**Exercise data:**
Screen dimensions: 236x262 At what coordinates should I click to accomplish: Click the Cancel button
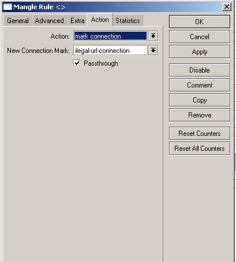click(x=200, y=37)
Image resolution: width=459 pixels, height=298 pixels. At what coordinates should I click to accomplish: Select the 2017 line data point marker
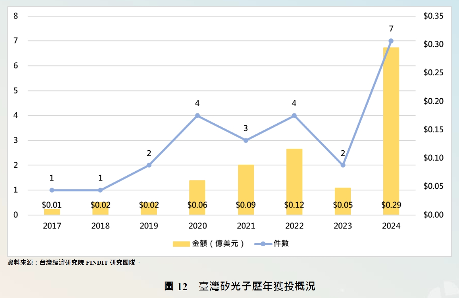click(x=52, y=190)
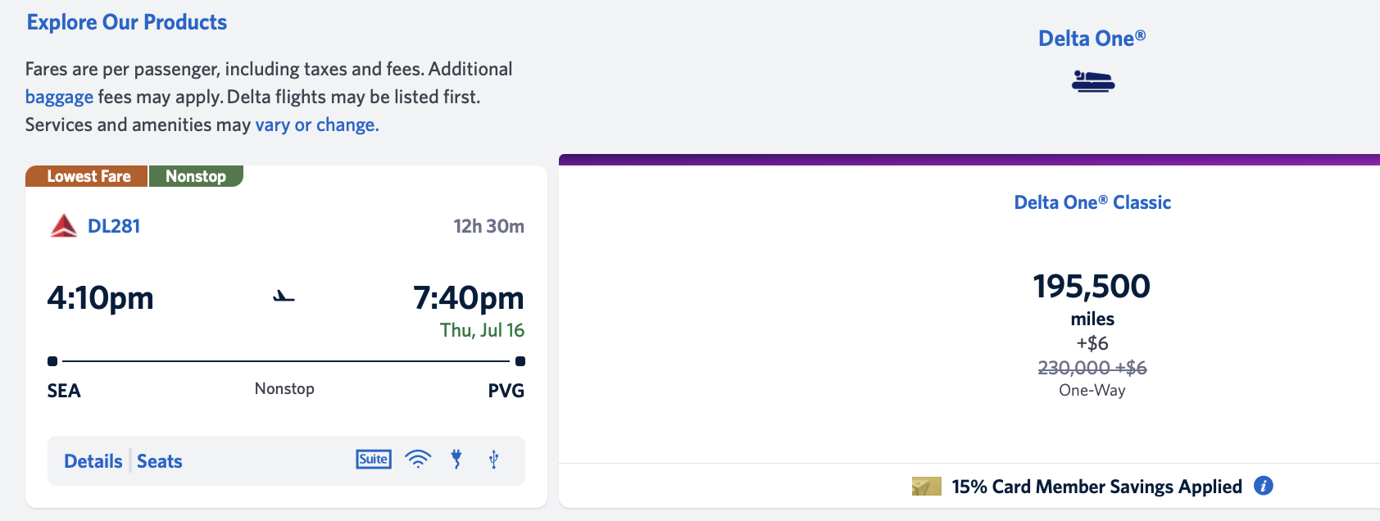1380x521 pixels.
Task: Click the Lowest Fare badge
Action: (x=86, y=175)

**Task prompt:** Transcribe all of the lines above exactly as given. The pictures stay out.

**Exercise solution:**
Screen dimensions: 236x262 At what coordinates should I click to accomplish: Click the Cancel button
click(x=200, y=37)
Image resolution: width=459 pixels, height=298 pixels. At what coordinates should I click to accomplish: Select the 2017 line data point marker
click(x=52, y=190)
1380x521 pixels.
Task: Click the Lowest Fare badge
Action: (x=86, y=175)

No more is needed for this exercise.